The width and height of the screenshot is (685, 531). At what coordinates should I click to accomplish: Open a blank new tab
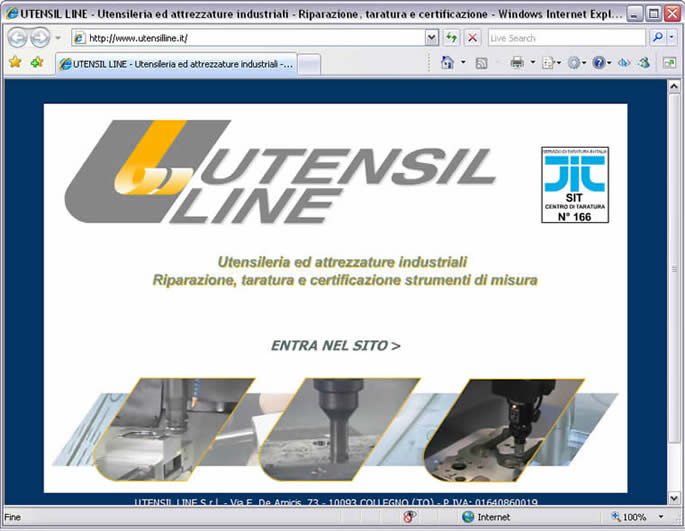[x=309, y=63]
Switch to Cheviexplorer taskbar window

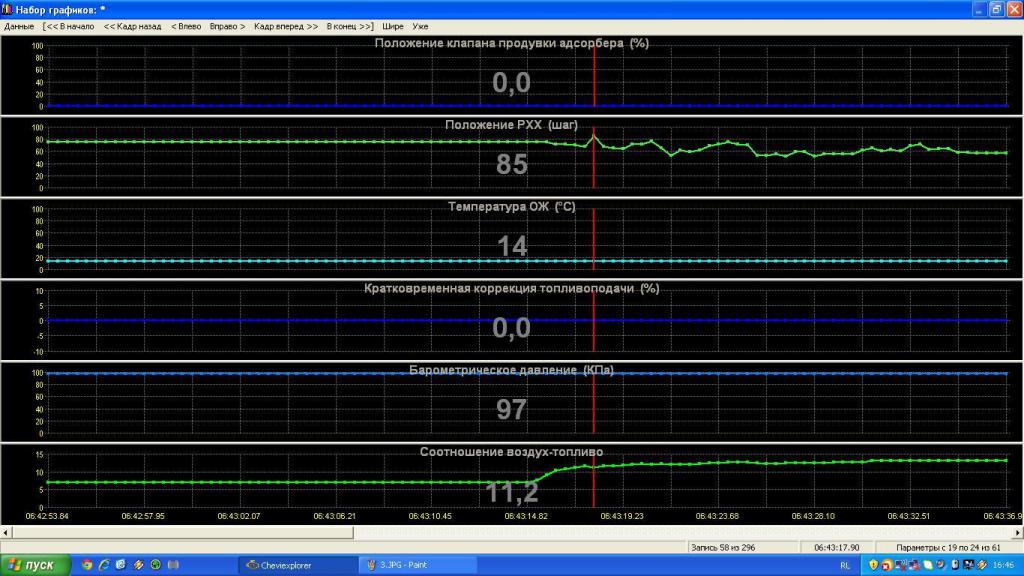point(297,565)
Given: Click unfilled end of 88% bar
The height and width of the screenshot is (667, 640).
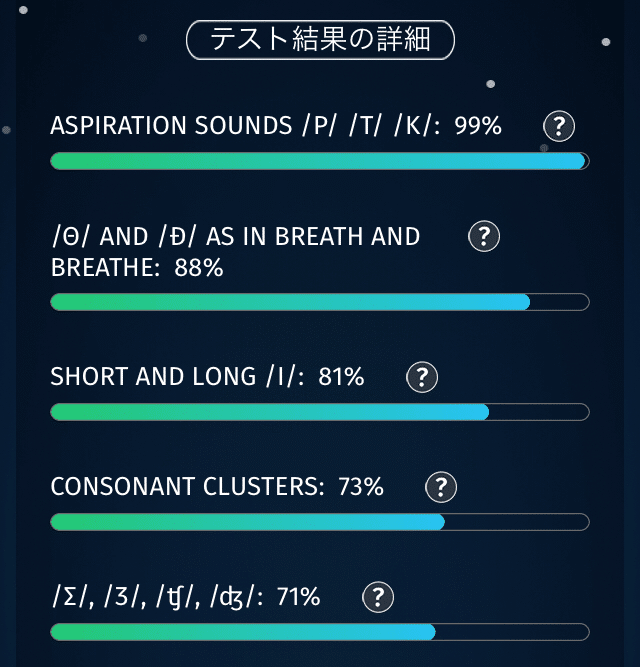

WORK INSTRUCTION
From the first line to the last, repeat the material exactly, but drop the pictures.

RESPONSE
The width and height of the screenshot is (685, 531). At what coordinates should I click to accomplish: Open a blank new tab
[x=309, y=63]
Switch to Cheviexplorer taskbar window

point(297,565)
Given: Click unfilled end of 88% bar
The height and width of the screenshot is (667, 640).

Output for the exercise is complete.